## Begin Stored records
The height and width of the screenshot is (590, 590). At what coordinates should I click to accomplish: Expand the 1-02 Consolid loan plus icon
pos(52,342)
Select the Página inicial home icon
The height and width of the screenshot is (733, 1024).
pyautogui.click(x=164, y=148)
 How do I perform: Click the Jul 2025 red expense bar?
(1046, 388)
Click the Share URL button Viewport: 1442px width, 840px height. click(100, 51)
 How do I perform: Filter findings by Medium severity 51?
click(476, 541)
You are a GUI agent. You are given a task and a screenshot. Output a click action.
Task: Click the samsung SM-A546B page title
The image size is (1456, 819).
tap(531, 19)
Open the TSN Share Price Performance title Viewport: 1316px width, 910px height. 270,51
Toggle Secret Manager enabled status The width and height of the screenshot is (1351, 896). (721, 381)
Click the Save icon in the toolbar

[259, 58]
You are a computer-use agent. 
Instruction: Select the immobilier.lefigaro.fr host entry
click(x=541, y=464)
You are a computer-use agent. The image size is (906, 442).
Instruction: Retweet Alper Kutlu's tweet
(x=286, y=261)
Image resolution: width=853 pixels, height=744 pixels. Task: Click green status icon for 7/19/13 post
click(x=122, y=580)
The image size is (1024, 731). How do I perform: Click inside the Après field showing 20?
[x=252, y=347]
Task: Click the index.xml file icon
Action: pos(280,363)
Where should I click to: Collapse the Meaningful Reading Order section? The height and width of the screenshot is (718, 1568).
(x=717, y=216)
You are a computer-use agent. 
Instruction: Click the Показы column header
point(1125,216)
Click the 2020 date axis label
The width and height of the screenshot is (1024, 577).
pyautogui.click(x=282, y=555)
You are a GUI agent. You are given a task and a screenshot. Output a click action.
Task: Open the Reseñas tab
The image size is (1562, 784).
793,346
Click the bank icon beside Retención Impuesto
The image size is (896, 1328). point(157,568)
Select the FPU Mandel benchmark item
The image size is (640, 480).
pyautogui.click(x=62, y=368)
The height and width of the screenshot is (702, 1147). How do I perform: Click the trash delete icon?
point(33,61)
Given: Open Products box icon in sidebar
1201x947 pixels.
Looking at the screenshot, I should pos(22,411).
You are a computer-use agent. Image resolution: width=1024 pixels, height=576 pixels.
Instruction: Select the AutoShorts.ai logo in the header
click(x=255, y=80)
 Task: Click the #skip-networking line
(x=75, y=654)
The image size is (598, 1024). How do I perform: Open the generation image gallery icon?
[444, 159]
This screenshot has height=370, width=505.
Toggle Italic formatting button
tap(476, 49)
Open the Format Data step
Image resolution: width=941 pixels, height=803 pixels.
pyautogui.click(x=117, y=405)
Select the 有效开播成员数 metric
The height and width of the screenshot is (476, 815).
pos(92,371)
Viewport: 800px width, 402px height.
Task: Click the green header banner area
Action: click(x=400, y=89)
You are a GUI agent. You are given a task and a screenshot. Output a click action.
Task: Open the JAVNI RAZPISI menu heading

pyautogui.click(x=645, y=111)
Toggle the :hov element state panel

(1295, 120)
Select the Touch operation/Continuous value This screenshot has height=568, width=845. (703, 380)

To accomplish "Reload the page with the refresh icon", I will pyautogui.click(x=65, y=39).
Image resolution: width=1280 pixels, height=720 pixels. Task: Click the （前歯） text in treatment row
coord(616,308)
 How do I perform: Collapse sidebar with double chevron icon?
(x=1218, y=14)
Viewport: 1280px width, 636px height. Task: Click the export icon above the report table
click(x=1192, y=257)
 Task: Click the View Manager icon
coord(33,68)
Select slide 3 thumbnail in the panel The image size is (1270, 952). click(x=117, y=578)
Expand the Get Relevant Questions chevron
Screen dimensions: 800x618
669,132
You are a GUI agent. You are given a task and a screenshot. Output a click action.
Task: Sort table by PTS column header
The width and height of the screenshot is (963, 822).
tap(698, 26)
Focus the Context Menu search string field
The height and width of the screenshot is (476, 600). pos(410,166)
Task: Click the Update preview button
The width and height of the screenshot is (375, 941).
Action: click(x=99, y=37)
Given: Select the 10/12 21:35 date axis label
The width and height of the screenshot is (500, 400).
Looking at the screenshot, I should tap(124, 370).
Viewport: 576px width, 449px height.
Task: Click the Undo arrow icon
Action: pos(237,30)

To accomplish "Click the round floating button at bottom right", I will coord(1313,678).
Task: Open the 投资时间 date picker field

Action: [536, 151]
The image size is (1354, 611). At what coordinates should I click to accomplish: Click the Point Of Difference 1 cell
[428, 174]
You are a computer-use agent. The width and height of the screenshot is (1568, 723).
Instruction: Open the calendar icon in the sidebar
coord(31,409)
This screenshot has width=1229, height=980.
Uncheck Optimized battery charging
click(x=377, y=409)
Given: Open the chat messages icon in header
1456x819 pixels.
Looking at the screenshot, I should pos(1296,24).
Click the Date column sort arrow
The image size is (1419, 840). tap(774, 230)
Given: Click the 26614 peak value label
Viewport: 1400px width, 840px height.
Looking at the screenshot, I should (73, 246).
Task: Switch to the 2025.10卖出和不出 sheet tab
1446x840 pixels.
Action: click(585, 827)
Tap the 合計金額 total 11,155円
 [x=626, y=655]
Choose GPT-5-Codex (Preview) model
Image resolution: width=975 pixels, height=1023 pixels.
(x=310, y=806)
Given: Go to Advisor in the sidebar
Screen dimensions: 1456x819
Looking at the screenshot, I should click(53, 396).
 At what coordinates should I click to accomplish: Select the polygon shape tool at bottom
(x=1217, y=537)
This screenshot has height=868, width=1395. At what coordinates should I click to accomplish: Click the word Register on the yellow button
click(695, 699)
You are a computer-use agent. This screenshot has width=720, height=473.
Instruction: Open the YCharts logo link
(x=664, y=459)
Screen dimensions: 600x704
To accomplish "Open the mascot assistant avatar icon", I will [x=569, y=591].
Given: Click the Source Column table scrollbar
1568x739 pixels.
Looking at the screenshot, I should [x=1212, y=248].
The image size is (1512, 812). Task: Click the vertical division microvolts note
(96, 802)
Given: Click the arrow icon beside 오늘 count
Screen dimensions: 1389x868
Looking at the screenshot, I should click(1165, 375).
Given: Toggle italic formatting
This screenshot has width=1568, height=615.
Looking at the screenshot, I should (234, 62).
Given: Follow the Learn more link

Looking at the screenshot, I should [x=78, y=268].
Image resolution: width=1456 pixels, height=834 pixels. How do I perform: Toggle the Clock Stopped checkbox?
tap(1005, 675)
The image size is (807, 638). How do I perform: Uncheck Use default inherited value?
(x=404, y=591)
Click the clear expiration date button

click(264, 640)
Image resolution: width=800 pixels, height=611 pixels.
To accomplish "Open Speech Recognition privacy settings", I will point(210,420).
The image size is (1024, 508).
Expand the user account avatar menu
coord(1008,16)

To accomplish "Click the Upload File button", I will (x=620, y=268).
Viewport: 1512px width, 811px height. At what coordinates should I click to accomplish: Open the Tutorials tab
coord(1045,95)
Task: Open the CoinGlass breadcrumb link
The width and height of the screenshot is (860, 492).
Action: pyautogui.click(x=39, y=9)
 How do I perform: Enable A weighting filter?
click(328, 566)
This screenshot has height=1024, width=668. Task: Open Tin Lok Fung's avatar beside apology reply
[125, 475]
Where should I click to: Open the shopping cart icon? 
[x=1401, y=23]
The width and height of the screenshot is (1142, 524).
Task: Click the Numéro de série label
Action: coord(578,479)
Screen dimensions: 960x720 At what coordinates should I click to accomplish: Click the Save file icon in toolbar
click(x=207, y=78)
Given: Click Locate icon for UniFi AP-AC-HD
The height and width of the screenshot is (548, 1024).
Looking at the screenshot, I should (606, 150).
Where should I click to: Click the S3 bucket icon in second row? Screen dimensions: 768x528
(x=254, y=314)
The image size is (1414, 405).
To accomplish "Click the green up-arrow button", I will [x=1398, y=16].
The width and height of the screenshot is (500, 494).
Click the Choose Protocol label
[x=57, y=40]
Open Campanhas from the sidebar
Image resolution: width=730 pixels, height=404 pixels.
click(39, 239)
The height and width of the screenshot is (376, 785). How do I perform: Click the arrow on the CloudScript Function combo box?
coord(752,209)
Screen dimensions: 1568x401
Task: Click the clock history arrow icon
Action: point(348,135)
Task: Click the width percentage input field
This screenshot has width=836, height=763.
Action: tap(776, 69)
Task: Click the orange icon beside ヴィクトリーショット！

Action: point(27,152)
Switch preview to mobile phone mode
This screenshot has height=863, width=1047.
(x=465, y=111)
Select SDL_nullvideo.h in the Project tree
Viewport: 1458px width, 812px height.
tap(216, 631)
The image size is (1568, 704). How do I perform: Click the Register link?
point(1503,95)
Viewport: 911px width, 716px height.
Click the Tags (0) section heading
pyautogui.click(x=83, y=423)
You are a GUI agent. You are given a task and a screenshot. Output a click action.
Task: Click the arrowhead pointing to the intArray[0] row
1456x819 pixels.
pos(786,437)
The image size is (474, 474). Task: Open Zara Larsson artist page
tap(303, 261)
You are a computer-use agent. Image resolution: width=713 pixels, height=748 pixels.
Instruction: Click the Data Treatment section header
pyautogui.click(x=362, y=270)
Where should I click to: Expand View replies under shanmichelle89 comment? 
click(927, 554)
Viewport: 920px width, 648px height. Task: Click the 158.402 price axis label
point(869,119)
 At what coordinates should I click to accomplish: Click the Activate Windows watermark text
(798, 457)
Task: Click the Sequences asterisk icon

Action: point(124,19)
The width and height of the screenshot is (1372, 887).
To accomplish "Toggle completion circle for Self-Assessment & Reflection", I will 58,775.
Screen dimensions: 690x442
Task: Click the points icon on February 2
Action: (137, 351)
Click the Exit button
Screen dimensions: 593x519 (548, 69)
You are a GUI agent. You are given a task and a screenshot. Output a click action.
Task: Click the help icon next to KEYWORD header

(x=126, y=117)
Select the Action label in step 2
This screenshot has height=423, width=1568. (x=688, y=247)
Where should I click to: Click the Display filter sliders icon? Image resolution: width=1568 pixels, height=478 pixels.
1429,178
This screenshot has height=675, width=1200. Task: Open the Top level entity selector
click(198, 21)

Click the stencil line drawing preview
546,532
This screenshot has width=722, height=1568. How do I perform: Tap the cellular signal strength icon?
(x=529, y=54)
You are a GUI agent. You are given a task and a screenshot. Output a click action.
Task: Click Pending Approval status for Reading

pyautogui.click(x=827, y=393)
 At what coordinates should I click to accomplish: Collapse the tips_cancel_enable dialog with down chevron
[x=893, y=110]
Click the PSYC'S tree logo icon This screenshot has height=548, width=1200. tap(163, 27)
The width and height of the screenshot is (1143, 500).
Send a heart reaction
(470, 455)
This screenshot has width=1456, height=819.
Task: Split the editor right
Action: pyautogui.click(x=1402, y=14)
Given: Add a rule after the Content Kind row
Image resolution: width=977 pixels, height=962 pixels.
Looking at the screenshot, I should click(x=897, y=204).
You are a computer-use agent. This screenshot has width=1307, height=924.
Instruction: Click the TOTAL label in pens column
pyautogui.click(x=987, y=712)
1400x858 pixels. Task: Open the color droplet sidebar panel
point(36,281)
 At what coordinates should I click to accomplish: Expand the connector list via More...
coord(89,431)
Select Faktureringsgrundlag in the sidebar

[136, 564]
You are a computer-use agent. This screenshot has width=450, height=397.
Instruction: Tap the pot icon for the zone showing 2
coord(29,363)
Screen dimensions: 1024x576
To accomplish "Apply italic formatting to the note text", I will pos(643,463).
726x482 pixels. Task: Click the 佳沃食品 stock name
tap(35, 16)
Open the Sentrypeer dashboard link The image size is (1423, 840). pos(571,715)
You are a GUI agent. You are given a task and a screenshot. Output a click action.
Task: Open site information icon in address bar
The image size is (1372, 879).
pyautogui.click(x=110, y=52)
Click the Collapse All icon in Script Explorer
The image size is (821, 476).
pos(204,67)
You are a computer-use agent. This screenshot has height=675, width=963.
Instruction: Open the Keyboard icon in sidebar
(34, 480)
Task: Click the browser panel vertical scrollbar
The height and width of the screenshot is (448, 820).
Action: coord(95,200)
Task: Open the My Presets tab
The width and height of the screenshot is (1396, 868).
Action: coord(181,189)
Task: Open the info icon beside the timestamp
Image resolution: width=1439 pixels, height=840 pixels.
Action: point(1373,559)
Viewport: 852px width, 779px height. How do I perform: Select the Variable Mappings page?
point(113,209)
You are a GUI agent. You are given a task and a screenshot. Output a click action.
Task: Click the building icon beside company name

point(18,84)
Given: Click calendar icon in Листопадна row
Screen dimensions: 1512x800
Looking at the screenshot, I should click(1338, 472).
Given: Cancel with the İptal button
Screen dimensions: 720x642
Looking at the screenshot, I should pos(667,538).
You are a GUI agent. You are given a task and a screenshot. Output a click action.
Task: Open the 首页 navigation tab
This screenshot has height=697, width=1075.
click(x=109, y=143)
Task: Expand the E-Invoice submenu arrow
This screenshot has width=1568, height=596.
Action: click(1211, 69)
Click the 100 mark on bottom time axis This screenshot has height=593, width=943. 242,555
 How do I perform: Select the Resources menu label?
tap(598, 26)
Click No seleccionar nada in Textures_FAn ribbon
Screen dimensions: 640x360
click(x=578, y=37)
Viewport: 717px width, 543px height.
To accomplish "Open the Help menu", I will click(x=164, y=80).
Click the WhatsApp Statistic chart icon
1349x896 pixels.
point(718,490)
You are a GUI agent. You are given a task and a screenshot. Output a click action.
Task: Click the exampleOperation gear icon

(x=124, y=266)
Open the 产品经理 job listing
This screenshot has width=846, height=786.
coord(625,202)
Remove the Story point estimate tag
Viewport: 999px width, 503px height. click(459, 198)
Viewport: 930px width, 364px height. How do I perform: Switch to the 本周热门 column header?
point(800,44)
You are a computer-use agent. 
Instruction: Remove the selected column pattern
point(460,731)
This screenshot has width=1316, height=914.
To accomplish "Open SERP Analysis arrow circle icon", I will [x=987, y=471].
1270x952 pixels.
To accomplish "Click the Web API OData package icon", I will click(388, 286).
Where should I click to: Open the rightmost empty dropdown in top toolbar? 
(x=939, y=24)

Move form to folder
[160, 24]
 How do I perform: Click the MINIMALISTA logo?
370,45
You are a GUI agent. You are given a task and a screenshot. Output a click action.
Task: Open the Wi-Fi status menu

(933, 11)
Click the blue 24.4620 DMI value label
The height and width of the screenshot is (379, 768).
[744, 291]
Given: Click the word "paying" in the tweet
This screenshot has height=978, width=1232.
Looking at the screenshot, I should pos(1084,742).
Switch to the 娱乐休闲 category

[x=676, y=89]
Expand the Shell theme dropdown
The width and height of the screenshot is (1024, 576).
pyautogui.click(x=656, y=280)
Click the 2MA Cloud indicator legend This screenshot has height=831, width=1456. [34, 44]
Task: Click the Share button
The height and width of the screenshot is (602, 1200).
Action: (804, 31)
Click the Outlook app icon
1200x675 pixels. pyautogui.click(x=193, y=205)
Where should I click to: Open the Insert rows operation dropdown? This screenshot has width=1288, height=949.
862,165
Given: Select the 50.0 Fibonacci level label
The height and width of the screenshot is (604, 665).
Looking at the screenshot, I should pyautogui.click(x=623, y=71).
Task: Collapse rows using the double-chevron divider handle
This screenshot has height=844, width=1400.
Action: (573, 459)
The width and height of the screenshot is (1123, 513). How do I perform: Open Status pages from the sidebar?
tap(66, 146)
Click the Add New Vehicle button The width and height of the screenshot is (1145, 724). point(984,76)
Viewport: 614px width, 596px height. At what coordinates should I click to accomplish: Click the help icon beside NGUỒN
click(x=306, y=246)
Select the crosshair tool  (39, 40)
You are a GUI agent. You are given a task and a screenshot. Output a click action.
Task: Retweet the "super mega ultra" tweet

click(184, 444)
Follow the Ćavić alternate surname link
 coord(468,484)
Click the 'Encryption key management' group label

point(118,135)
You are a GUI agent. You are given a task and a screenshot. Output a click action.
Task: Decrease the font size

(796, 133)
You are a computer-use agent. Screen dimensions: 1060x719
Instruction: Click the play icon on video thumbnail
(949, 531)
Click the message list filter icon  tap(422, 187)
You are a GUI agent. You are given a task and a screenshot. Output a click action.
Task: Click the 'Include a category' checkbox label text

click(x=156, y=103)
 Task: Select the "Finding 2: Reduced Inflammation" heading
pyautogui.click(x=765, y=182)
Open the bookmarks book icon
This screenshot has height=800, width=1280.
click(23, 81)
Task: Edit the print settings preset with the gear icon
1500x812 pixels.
## End Stored records
Rewrite the lines from the first one through the line that contains "click(476, 541)", switching every "icon" to "symbol" and leaving everything else unchanged.

** The completed task **
The height and width of the screenshot is (590, 590). At what coordinates should I click to accomplish: Expand the 1-02 Consolid loan plus symbol
pos(52,342)
Select the Página inicial home symbol
The height and width of the screenshot is (733, 1024).
pyautogui.click(x=164, y=148)
 How do I perform: Click the Jul 2025 red expense bar?
(1046, 388)
Click the Share URL button Viewport: 1442px width, 840px height. click(100, 51)
 How do I perform: Filter findings by Medium severity 51?
click(476, 541)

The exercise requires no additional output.